AUFGABEN:
a. Von wem stammt laut dem Textauszug das Zitat über berechtigte Ängste und das Gießen der Pflanzen?
b. Gib bitte die Passage des Textauszugs von „Faschismus lässt sich“ bis einschließlich „hochkomplexe Themen an.“ wieder und tausche darin „Klimakrise“ gegen „Pandemie“ aus.

TEXTAUSZUG:

──────────

Thilos Worte haben mich nachdenklich gemacht. Manche Menschen mit psychischen Erkrankungen sagen gern, sie seien nicht verrückt, stattdessen leben sie (und wir alle) in einer verrückten Welt. Oder dass diese verrückte Welt sie verrückt mache. Personen, die schon mal ernsthaft Weltschmerz hatten – ob mit psychischer Erkrankung oder nicht – können diese Gedanken eventuell nachvollziehen.

Wie also mit all dem umgehen? Neulich habe ich folgendes Zitat von Cliff Jerrison gelesen (Übersetzung von mir, aus dem Englischen): »Die psychische Gesundheit zu bewahren, ist schwierig, weil so viele Bewältigungsstrategien auf der Idee basieren, dass Ängste nicht berechtigt sind. Aber zurzeit wäre folgender Ansatz besser: »Deine Ängste sind sehr berechtigt, aber du musst trotzdem die Pflanzen gießen, sonst hast du am Ende Faschismus UND tote Pflanzen.«

Faschismus lässt sich natürlich auch ersetzen mit Terror, Krieg, Klimakrise oder anderen Krisen dieser Welt. Wir müssen irgendwie weitermachen, trotz aller Krisen. Gerade wegen all der Krisen. Aber durchpowern, als sei nichts gewesen, da geht es mir wie Thilo, das ist für mich keine Option. Und ich fange auch gewiss keine Stammtisch-Diskussionen über hochkomplexe Themen an.

──────────

ERFASSTE DATEN:
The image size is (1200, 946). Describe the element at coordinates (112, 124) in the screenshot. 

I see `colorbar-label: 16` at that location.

──────────

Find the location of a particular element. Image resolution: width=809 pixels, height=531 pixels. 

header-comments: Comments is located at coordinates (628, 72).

──────────

LÖSUNGEN JE AUFGABE:
a. Von Cliff Jerrison.

b.
Faschismus lässt sich natürlich auch ersetzen mit Terror, Krieg, Pandemie oder anderen Krisen dieser Welt. Wir müssen irgendwie weitermachen, trotz aller Krisen. Gerade wegen all der Krisen. Aber durchpowern, als sei nichts gewesen, da geht es mir wie Thilo, das ist für mich keine Option. Und ich fange auch gewiss keine Stammtisch-Diskussionen über hochkomplexe Themen an.